After Dhatusena, Kassapa and Mogallana, which were the first rulers of the Moriya dynasty and very famous as antagonists of the Sigiriya story, the history of the Anuradhapura kingdom starts to be dull in the extreme in the 6th century. Short-lived reigns and revolts were predominant.
The ten years following the death of Moggallana saw five ephemeral kings on the throne. One civil war was followed by another only a decade later. One reason seems to have been the rivalry between the two royal lineages, the Moriyas and the Lambakannas.
One remarkable king of this troubled period was Silakala (526-39), because he introduced a new system of regional control by handing over the administration of two provinces of the Anuradhapura kingdom to his elder sons, retaining the surroundings of Anuradhapura for himself. To his eldest son Moggallana he granted the division to the east of the capital, whereas Dakkhinadesa, situated to the south of Anuradhapura, namely in today’s North Western Province, went to his second son, who could from now on control the western sea-coast.

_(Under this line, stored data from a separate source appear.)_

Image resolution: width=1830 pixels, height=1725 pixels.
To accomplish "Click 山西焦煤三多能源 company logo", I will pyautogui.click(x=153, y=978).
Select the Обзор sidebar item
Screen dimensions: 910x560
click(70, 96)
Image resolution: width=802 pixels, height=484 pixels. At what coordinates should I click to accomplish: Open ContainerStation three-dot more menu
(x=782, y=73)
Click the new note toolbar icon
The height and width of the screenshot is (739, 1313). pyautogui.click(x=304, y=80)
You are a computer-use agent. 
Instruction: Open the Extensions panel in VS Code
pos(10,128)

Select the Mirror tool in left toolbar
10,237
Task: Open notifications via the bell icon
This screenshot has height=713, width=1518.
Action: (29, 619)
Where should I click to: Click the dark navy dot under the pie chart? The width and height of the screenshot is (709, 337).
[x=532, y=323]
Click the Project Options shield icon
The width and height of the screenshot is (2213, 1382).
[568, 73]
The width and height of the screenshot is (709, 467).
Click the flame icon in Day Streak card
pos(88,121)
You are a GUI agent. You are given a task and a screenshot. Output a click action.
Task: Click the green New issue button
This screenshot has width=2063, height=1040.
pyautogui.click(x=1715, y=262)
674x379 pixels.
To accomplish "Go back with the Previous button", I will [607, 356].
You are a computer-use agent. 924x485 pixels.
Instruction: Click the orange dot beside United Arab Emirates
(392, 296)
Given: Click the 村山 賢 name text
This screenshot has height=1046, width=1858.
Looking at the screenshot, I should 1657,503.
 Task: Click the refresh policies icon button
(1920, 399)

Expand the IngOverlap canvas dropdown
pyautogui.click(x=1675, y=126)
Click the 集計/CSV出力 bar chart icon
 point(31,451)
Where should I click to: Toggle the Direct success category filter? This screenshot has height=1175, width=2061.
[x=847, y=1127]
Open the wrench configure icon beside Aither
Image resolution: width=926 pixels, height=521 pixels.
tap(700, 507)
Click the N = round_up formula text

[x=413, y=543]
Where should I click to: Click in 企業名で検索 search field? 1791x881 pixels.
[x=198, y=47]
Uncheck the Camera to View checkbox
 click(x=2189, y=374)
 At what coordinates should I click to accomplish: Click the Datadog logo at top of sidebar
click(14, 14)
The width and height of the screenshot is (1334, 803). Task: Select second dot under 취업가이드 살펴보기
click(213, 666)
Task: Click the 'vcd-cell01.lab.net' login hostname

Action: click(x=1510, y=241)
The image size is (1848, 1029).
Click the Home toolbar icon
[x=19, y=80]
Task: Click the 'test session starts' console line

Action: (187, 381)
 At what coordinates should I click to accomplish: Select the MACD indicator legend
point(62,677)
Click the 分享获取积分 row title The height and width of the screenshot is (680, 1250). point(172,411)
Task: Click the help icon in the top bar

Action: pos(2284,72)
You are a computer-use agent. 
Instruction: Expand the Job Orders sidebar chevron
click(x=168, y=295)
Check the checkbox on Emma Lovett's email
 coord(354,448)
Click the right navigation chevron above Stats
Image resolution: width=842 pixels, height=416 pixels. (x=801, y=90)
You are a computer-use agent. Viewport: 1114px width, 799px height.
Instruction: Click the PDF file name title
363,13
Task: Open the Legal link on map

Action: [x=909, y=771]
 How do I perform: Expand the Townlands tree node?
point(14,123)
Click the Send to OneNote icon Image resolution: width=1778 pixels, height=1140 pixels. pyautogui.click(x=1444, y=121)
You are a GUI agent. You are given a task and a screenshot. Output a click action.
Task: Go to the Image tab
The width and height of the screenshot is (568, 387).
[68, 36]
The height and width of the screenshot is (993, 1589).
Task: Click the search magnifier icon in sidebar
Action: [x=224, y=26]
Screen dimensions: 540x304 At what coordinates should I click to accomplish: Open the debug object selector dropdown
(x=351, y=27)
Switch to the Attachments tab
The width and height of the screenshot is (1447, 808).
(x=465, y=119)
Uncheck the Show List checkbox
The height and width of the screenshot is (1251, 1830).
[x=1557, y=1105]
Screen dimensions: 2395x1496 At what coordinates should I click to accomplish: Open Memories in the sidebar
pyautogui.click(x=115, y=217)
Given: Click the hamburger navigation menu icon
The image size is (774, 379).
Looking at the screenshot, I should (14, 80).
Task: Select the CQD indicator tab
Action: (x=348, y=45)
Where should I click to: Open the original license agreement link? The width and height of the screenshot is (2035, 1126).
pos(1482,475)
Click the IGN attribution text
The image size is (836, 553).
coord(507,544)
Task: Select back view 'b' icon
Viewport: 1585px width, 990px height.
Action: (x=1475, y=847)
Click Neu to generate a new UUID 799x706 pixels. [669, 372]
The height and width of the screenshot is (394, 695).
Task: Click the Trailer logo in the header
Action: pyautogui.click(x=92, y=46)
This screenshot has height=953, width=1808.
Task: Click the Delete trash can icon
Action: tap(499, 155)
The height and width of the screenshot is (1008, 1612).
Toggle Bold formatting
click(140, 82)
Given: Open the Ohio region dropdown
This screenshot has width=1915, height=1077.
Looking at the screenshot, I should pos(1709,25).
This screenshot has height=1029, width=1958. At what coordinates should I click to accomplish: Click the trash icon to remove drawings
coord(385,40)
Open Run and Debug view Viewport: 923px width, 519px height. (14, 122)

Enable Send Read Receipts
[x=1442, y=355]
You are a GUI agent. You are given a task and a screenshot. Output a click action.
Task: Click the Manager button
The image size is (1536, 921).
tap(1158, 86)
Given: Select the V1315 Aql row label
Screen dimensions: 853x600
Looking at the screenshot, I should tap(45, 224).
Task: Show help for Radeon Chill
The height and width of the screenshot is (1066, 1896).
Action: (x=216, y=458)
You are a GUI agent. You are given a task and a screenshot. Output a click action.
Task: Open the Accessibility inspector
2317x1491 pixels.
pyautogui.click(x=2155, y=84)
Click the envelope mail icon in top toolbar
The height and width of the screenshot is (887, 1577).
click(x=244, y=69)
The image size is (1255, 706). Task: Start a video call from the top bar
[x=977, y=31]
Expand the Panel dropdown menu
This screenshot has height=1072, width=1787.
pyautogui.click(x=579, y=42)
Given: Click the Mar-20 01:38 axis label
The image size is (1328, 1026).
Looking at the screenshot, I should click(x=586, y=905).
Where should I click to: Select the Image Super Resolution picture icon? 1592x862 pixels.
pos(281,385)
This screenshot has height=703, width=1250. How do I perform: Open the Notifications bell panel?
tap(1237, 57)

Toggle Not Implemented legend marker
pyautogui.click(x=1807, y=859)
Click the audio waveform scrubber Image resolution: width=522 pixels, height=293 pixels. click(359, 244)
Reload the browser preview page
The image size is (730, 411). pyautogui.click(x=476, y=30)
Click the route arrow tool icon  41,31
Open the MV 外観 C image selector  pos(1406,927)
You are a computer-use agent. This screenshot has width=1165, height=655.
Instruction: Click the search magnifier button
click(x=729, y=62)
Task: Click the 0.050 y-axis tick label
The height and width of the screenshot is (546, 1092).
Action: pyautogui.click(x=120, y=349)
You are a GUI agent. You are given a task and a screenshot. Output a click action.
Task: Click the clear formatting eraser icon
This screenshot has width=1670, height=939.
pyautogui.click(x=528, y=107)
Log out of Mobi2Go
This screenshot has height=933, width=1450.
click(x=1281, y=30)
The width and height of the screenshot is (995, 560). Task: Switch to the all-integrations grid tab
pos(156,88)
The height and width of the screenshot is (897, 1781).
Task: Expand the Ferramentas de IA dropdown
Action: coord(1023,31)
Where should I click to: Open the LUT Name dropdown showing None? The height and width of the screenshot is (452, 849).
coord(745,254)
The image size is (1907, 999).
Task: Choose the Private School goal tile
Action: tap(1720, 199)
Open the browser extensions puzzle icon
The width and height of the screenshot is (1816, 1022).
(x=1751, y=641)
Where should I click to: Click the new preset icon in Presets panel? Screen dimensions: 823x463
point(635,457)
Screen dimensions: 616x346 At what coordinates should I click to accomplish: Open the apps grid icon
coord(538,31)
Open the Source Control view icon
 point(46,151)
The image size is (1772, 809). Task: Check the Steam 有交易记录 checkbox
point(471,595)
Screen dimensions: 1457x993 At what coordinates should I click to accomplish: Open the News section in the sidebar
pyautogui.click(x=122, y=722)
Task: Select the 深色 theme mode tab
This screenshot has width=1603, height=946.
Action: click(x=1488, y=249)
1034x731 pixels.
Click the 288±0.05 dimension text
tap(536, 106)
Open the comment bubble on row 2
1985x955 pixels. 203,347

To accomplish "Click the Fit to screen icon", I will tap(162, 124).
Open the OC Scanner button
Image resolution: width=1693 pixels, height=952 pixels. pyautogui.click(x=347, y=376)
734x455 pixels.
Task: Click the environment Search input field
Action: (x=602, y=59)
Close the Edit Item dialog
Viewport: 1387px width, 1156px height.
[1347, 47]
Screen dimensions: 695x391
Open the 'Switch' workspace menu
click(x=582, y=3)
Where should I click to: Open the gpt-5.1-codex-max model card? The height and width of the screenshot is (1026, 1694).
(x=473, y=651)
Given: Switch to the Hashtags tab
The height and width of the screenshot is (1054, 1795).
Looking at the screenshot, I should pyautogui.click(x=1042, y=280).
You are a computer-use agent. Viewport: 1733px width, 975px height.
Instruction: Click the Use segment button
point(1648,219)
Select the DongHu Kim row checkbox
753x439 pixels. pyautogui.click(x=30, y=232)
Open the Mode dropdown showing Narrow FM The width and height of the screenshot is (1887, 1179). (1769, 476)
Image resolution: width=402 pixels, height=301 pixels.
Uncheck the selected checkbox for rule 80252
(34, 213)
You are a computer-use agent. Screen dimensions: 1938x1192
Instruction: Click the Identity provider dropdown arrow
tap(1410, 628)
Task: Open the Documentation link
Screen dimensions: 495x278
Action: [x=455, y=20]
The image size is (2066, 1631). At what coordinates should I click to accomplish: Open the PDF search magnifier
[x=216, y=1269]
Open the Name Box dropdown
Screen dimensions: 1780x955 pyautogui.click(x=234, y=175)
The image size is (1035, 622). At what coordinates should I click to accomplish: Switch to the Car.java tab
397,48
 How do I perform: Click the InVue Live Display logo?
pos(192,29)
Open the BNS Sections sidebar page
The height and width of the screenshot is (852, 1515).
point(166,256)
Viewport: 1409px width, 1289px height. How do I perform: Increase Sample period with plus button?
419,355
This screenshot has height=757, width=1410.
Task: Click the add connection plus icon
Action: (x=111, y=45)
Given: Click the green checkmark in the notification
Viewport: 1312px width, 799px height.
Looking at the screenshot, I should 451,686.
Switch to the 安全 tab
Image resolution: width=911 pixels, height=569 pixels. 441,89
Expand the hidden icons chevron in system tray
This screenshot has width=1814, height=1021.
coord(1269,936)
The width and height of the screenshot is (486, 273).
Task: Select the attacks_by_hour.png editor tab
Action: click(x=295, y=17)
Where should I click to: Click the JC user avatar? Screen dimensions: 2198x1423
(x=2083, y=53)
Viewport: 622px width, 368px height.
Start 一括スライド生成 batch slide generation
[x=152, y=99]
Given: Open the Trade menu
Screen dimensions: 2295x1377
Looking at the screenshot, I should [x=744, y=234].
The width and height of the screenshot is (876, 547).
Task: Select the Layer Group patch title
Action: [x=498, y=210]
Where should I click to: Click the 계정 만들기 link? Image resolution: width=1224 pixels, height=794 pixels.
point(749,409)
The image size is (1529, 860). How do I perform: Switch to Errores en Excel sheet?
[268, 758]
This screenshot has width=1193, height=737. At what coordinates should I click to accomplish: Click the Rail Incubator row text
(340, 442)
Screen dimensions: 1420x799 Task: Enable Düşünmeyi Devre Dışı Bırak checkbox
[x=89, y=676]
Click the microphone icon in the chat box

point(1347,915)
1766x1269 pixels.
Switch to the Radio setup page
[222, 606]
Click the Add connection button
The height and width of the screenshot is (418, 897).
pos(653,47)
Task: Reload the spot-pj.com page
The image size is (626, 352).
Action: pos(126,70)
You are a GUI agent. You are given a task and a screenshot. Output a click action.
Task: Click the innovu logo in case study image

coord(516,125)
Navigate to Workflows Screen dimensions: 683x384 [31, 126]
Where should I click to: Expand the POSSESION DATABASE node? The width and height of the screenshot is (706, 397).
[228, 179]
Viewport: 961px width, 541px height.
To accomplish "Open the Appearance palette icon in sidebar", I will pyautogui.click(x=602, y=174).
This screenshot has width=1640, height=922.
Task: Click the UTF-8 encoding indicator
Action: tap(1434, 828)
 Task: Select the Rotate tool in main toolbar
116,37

Only two decades later, there were finally four units of the Anuradhapura Kingdom, called Rajarata, “King’s Land” those days:
Uttaradesa was the northern division, “Uttara” meaning “north” and “desa” meaning “land”.
Paccimadesa was the western division, Pachinadesa the eastern division, Dakkhinadesa, the already mentioned southern division, as the largest in size. Later in, the heir to the throne was the adminstrator of this southern division.